Pour autant, rappelle-t-il, « nous n’allons pas accepter la violation de notre Constitution. Nous allons organiser des marches pacifiques jusqu’à obtenir le départ du Président Kabila » Dans l’esprit de Moïse Katumbi, la stratégie du fait accompli que l’on prête à la Majorité présidentielle (MP) serait donc vouée à l’échec. D’autant qu’il compte bien poursuivre la stratégie d’union de l’opposition entreprise avec Etienne Tshisekedi et d’autres ténors de la vie politique RD congolaise, tirant ainsi les enseignements du scrutin précédent. « En 2011, si elle avait eu un seul candidat, l’opposition aurait remporté l’élection. » Ceux qui sèment la division et la discorde dans l’opposition en prennent pour leur grade. « Soit on est opposant, soit on ne l’est pas », dit-il en lançant un regard entendu à l’auditoire…

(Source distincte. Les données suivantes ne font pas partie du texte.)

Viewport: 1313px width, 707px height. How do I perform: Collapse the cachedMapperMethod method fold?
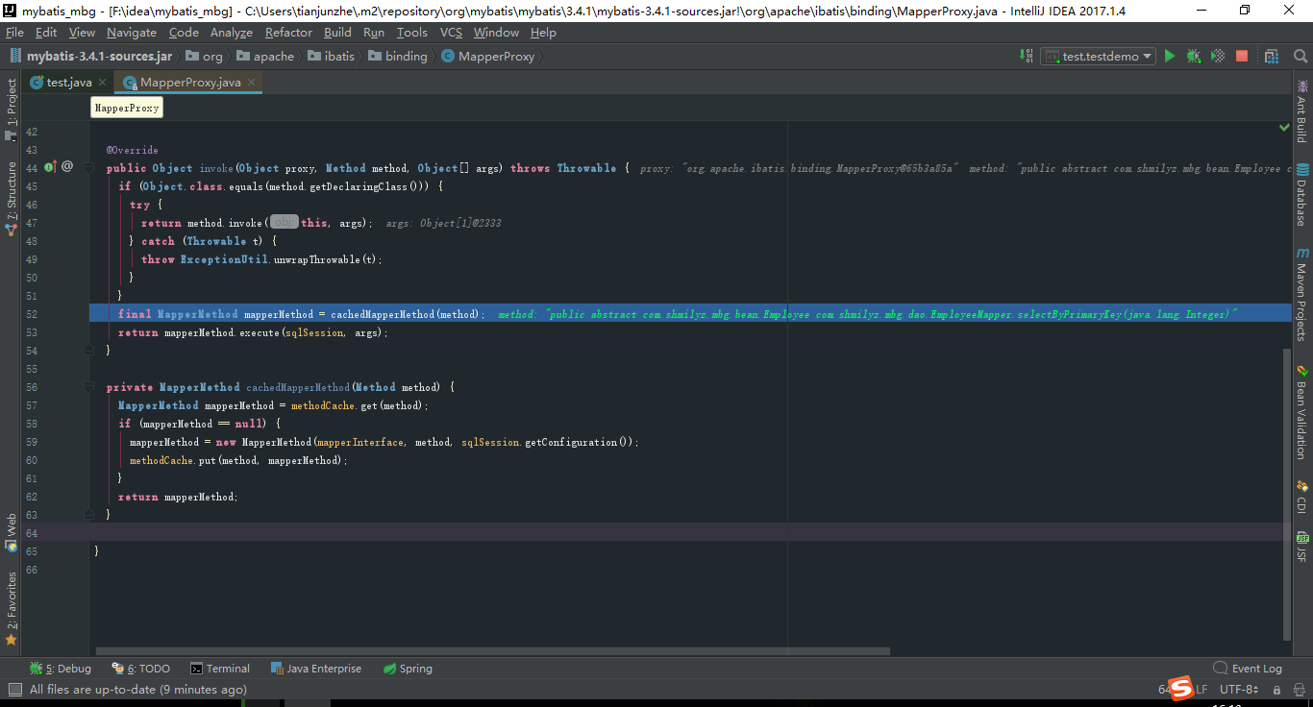88,386
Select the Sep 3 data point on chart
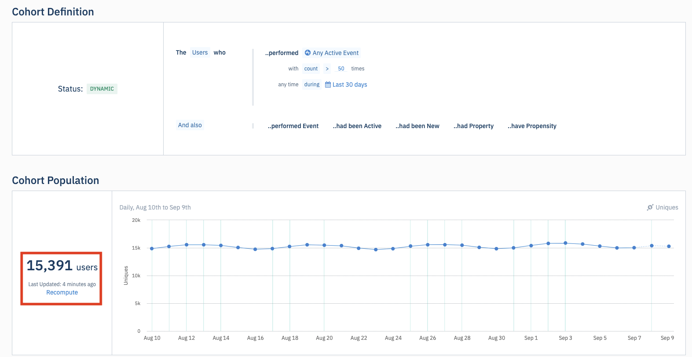 point(565,243)
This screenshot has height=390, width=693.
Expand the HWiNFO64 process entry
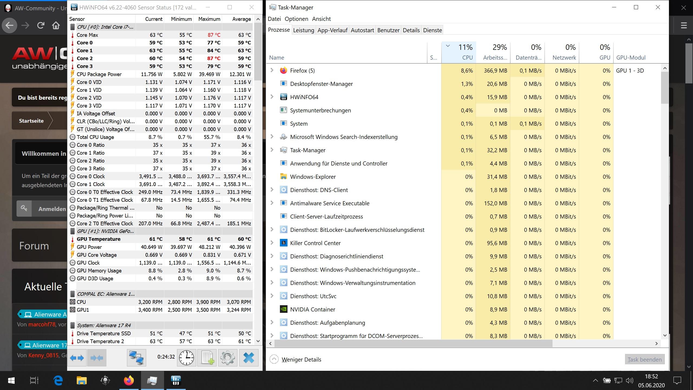(x=272, y=97)

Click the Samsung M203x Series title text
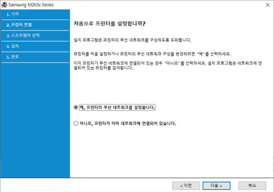[31, 5]
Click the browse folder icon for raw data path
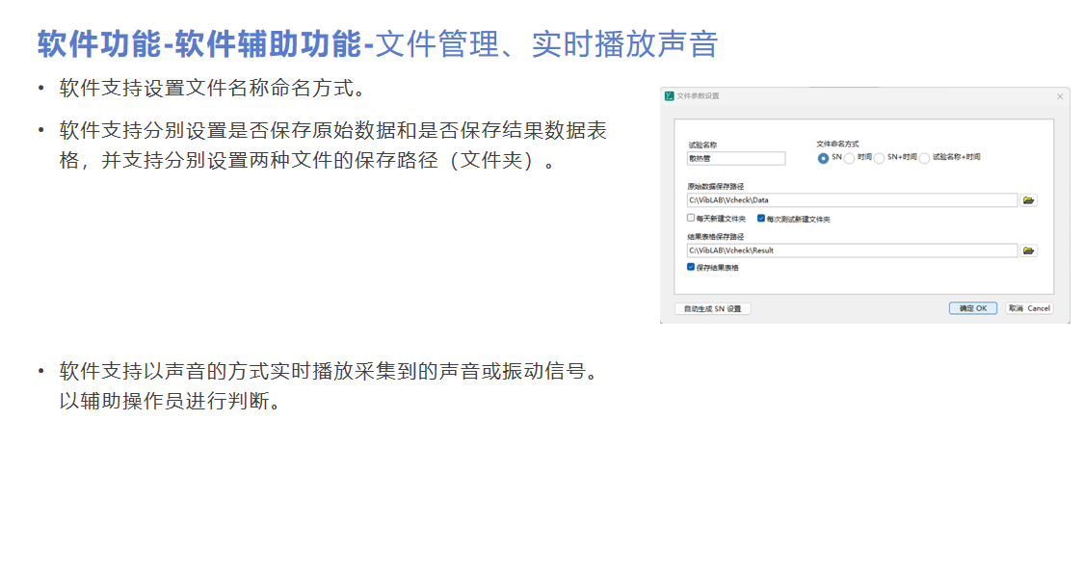 tap(1029, 200)
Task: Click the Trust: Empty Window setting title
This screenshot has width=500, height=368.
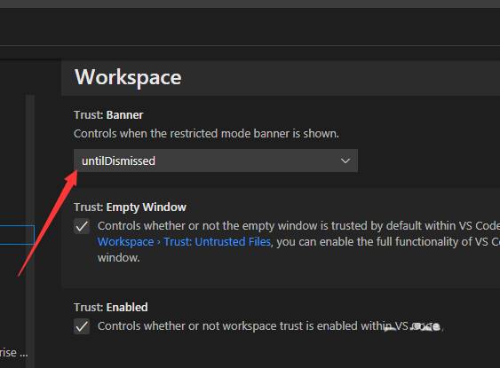Action: [x=130, y=207]
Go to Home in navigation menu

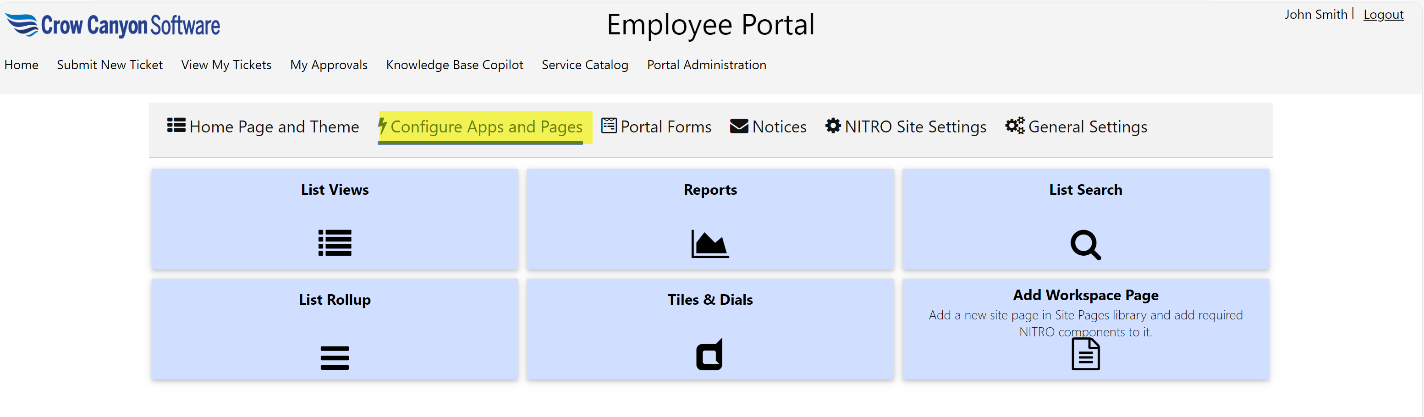pos(22,65)
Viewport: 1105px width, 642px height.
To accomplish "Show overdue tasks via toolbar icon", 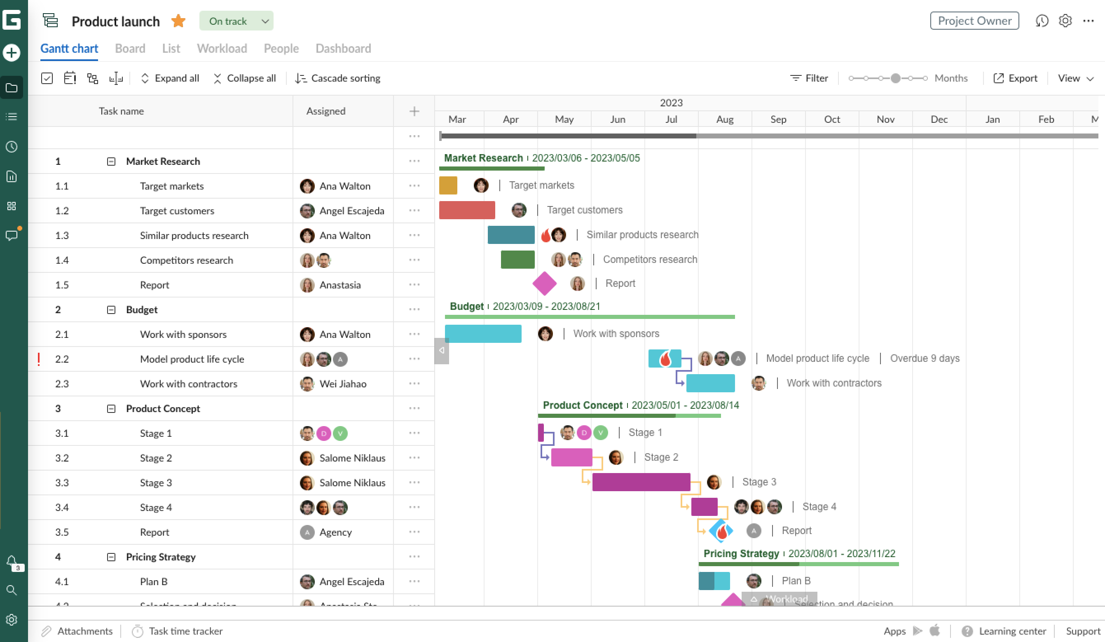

Volontarisme politique et rejet de toute fatalité
« Notre pays, le plus grand d’Afrique francophone, ne se stabilisera qu’à travers une démocratie forte et réelle », précise l’entourage de Moïse Katumbi. Cela tombe bien car, pour ce dernier, « il n’y a pas de fatalité démocratique en Afrique, y compris en Afrique centrale. » Dans les couloirs du Parlement européen, il précise qu’« en Afrique, lorsqu’il y a des démocrates au pouvoir, la démocratie est possible ! » Des propos qui témoignent d’un volontarisme politique et d’un rejet de tout fatalisme en ce domaine (l’essence même du « katumbisme », selon l’un de ses proches). D’autant que dans son esprit, au-delà de la RDC, c’est bien le développement et la stabilisation de l’ensemble de la sous-région et du continent qui est en jeu. « Par ses richesses énergétiques et agricoles notamment, notre pays a le potentiel d’électrifier et de nourrir un grand nombre de pays frères africains. Une RDC stabilisée contribuera au développement économique du continent », rappelle-t-il en soulignant au passage son bon bilan à la tête de la province de l’ex-Katanga. Un exercice dans lequel il est aussi à l’aise que précis. « Il faut choisir entre le champagne pour quelques-uns et l’eau potable pour tous », lance Moïse Katumbi en citant Thomas Sankara. Au Katanga manifestement, Moïse Katumbi avait choisi l’eau potable pour tous. Tonnerre d’applaudissements dans la salle.
Pour Katumbi, démocratie et développement sont intimement liés. Et, selon lui, ils sont incontestablement le fruit d’une volonté politique. Rien donc n’est impossible… à condition de le vouloir. Fort de son bilan à la tête de l’ex-Katanga, l’homme est visiblement prêt à relever le défi du développement à l’échelle du pays tout entier. « Mon programme politique pour la reconstruction de la RDC est déjà bouclé », a indiqué celui qui compte « rentrer très bientôt au pays pour participer à l’élection présidentielle.», balayant d’un revers de main les « faux-procès » pilotés par le ministre de « l’injustice ». Joseph Kabila est prévenu. En RDC, le glissement pourrait être plus difficile que prévu.